長谷川嵩矩：東京大学医科学研究所 ヘルスインテリジェンスセンター 助教。博士(情報学)。修士・博士課程に於いて情報科学を専攻、生命情報学研究（生体内システムの統計的解析手法開発）に携わる。2013年に情報科学技術と芸術の融合を行うべく、CRUNCHERS株式会社を共同創業し、自然言語処理技術を中核とした小説の評価システム(CRUNCH MAGAZINE)と統計的シミュレーションを用いた映画の興行収益予測システム(CRUNCH CINEMA)を開発(前者は2015年1月に事業譲渡)。京都大学大学院 情報学研究科博士課程を短縮修了後、東北大学東北メディカル・メガバンク機構助教に着任し、疾患と遺伝子変異の関連解析並びに希少変異の網羅的かつ高速な解析手法を開発を行う。また同時期からMedley, Inc.の技術顧問に着任し、ベイズ学習を用いた医療用疾患推定システム(Mogul)やインフルエンザの感染予測技術などを開発・提供する。現職では、複雑な性質を持つ時系列データの内部状態とその将来状態を正確に予測する統計理論研究、ICGCプロジェクトのメンバーとしての免疫ゲノムデータ解析、コホートスタディデータを用いた疾患の将来リスク予測モデル開発の他、症状や検査値から疾患の予知・予防を行う統計科学手法の開発・応用を行っている。そのほか複数企業のAI(統計科学、機械学習)開発の技術顧問をする。生命情報学、統計科学、統計的シミュレーションが専門であり、特に状態空間モデルの理論的進展に関する幅広い知見を有している。

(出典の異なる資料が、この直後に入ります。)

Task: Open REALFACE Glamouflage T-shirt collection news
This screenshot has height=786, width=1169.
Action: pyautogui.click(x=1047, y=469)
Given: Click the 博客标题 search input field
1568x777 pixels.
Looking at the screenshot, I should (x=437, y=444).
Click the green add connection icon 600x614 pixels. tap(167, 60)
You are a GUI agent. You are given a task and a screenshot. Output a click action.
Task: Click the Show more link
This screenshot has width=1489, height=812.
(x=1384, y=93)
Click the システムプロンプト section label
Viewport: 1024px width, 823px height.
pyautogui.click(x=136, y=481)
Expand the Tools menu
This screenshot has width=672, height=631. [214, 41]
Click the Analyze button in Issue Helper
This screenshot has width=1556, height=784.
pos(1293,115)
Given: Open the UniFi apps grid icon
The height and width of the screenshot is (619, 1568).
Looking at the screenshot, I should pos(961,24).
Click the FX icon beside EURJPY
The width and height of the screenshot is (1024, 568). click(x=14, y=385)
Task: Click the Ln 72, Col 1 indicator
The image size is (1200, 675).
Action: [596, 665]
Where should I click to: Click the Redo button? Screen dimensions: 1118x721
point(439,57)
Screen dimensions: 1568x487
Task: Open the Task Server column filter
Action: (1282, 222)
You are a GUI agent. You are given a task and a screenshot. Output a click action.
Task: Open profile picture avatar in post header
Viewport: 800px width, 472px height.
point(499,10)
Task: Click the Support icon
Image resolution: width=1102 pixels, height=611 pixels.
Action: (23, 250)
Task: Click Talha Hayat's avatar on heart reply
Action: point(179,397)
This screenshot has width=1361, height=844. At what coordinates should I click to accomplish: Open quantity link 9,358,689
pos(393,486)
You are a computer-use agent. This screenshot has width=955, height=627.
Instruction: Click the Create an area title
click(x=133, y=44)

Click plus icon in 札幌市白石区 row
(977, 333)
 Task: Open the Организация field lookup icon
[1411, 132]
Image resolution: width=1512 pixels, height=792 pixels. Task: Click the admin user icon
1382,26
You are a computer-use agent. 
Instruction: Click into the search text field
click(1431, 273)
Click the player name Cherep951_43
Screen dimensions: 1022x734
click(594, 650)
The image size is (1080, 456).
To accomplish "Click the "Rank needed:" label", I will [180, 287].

Research Bio: Takanori Hasegawa received BS in Engineering from Waseda university, MS in Information Science and Technology from The university of Tokyo, and PhD in Informatics from Kyoto University in 2010, 2012 and 2015, respectively. He is currently an Assistant Professor of Health Intelligence Center, Institute of Medical Science, University of Tokyo. His current research interests cover time series analysis, data assimilation, Bayesian statistical inference, health informatics, genome wide association study, immunological and cancer genome analysis.